Algometry is an objective measure of pain, largely used for diagnostic purposes in conditions involving hyperalgesia.17 As PPT results revealed more pain sensitivity in patients with OA, this finding reinforces the idea that the intense and continued nociceptive input from the knee with OA may cause central sensitization in these patients.25
Besides exhibiting more pain, our data revealed a poorer lifestyle in patients with OA in comparison with controls. Although lifestyle changes are recommended for the management of OA,26 studies in this area are still scarce in current literature. After assessing the lifestyle of 197 persons with knee OA, Connelly et al27 noticed that modifiable factors associated with pain included BMI, physical activity, use of medication, and supplements.
BMI was higher in OA group than in healthy participants. As observed by other authors, obesity is a risk factor for the development and progression of OA.28 This has also been observed by other studies.29,30 We corroborate with Connelly et al27 that patients with OA must maintain a healthy weight, so a diet rich in fruits and vegetables must be encouraged, as well as the practice of at least 150 minutes per week of physical exercise.
Lifestyle seems to be related to pain perception in OA, as patients below median value of lifestyle presented significantly higher pain perception than the ones above it. This was not observed in controls. It is worth noting that a poor lifestyle also reflects issues beyond individual responsibility: genetics, socioeconomic status, and other factors represent important barriers for a healthy lifestyle,31 especially in developing countries. The adoption of a healthy lifestyle may be beneficial to patients with OA, and possible intervention programs should focus on modifiable lifestyle aspects, preferably more than one, as better results can be achieved when focusing on several components when compared with diet or exercise only.32 Research and clinical practice must focus on comprehensive lifestyle changes in order to promote pain relief in patients with OA.33
This study has limitations. The relatively small sample prevents generalization of our results. Moreover, the population studied was very specific (participants of social activities and patients referred to a physical therapy service); however, they were recruited among residents of the largest metropolitan region of the country.
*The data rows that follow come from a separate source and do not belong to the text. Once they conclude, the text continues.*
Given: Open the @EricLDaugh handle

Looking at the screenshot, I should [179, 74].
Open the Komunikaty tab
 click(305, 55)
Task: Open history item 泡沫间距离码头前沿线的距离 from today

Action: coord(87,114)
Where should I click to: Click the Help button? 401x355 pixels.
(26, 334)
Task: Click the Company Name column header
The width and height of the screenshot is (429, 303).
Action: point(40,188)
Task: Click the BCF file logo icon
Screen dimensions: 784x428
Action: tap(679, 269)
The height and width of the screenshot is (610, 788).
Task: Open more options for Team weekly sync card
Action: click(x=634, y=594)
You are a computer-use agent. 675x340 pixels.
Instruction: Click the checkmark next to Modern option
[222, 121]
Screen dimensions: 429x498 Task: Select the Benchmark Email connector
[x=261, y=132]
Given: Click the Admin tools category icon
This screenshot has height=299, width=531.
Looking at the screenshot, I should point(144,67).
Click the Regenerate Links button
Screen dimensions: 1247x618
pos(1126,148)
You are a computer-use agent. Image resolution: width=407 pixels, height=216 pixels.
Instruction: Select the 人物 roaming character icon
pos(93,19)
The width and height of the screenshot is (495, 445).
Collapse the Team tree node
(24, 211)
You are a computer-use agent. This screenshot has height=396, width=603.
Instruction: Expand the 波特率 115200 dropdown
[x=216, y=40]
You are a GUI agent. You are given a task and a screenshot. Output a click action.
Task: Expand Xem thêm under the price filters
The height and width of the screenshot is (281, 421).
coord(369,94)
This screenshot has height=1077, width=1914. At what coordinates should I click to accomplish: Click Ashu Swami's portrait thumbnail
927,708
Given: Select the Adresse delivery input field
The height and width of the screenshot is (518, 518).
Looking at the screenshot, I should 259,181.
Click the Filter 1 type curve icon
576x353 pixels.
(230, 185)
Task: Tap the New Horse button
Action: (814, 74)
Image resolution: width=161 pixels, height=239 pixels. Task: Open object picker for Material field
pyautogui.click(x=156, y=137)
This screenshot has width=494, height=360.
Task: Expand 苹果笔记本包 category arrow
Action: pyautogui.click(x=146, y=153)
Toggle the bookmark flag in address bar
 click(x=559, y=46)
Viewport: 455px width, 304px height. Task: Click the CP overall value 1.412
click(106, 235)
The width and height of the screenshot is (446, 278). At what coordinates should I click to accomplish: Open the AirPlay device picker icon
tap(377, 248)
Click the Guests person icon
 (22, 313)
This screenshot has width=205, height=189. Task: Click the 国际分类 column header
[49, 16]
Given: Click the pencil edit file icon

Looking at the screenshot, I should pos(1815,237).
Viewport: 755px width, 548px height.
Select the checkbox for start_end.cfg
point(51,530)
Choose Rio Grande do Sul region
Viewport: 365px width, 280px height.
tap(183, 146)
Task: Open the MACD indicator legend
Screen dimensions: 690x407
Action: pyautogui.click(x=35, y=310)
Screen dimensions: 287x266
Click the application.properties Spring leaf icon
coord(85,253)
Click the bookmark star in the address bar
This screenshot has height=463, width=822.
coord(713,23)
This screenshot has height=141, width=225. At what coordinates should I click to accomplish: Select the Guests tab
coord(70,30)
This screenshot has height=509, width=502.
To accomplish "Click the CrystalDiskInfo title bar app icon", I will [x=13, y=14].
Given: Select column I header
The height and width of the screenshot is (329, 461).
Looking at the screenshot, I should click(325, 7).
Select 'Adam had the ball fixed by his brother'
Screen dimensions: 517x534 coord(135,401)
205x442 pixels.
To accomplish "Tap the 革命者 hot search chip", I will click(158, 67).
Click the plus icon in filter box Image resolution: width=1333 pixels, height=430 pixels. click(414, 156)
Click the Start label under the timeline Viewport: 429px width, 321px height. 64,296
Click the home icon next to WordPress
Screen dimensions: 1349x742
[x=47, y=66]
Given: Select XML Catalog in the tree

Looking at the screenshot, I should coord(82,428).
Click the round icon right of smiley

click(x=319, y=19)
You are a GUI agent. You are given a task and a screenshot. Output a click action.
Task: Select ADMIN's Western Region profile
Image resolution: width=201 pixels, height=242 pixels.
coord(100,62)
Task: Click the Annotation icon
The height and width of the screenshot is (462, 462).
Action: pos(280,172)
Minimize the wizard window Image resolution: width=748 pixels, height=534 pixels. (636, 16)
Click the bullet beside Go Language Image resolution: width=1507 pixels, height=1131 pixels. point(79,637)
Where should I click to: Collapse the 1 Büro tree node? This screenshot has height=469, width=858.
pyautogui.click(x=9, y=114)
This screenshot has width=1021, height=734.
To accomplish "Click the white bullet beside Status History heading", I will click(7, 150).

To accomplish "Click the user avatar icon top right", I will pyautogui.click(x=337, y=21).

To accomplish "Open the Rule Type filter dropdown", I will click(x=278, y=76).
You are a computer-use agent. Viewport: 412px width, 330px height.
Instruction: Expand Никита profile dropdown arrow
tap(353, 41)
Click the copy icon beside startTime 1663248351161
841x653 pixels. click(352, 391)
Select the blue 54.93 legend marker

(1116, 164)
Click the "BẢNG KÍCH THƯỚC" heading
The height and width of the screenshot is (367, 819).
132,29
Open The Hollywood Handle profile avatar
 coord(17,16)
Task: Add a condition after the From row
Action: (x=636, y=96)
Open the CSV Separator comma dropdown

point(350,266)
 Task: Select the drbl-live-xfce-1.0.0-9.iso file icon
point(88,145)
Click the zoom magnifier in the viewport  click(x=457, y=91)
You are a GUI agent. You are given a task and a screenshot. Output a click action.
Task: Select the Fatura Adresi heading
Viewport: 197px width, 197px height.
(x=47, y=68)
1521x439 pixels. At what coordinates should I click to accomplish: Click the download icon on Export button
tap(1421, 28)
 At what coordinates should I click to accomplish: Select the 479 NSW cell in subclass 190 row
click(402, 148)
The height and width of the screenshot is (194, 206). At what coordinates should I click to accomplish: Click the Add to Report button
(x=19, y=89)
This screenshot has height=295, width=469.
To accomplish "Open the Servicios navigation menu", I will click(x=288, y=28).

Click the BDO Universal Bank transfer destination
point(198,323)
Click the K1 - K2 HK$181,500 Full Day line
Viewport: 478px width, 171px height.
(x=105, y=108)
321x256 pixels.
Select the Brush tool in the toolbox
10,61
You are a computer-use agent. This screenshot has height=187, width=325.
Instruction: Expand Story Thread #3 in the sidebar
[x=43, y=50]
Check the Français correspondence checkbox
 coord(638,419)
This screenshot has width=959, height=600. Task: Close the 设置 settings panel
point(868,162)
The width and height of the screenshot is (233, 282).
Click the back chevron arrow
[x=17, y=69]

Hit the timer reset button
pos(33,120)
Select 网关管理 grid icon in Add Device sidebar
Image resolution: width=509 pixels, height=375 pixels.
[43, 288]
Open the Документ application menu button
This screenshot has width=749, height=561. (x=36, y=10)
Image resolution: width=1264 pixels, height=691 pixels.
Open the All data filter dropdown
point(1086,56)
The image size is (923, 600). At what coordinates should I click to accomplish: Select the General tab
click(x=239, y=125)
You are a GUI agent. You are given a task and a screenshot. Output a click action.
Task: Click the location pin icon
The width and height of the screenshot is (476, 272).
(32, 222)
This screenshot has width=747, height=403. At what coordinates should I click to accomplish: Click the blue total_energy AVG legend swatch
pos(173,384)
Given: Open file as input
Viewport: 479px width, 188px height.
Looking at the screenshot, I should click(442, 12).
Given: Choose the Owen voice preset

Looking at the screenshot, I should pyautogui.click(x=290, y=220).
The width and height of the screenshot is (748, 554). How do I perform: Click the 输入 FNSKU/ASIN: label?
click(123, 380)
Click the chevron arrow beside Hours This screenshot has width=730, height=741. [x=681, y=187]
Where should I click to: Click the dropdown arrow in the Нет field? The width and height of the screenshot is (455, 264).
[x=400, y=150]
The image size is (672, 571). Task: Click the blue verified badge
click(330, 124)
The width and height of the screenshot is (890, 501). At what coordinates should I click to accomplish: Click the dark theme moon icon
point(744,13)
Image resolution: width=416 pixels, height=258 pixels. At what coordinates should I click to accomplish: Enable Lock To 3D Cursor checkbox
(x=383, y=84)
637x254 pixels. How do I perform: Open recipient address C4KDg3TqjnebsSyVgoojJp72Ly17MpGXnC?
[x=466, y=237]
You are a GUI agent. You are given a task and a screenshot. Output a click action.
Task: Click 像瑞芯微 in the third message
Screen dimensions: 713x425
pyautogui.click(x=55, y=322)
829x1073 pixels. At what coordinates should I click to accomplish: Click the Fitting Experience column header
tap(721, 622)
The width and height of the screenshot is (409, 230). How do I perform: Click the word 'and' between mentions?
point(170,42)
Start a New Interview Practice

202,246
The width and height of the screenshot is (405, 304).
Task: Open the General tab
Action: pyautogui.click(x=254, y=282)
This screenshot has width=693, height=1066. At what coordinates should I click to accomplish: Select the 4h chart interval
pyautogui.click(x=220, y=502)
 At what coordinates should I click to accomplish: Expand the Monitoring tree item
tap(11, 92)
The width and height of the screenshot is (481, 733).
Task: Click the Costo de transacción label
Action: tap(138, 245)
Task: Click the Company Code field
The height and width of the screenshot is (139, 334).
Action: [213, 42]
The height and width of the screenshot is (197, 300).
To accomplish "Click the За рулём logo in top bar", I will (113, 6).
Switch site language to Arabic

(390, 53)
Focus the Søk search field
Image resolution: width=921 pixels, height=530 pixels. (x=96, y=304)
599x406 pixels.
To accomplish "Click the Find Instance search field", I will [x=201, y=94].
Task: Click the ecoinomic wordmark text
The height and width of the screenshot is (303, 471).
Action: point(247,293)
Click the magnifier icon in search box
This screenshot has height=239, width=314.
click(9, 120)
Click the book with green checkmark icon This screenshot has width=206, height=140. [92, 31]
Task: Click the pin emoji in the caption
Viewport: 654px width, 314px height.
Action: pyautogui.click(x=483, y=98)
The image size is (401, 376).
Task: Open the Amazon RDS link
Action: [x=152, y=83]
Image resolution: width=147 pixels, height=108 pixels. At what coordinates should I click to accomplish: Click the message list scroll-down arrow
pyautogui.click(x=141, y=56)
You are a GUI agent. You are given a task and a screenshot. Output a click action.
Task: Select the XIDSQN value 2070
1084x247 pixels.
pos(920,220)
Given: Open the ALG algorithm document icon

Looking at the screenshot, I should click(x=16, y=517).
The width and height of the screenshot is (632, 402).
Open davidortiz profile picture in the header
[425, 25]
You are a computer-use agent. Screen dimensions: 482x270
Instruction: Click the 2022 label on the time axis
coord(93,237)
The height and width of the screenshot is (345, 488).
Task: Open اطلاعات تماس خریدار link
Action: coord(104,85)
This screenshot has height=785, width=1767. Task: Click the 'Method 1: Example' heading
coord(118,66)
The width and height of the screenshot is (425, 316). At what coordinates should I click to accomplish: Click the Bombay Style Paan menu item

In conclusion, patients with OA in the present study presented more sensitivity to pain, more perceived pain, and worse lifestyle than healthy individuals. Patients with OA with lower lifestyle scores presented higher values of pain perception.
Footnotes
Declaration of Conflicting Interests: The author(s) declared no potential conflicts of interest with respect to the research, authorship, and/or publication of this article.
Funding: The author(s) received no financial support for the research, authorship, and/or publication of this article.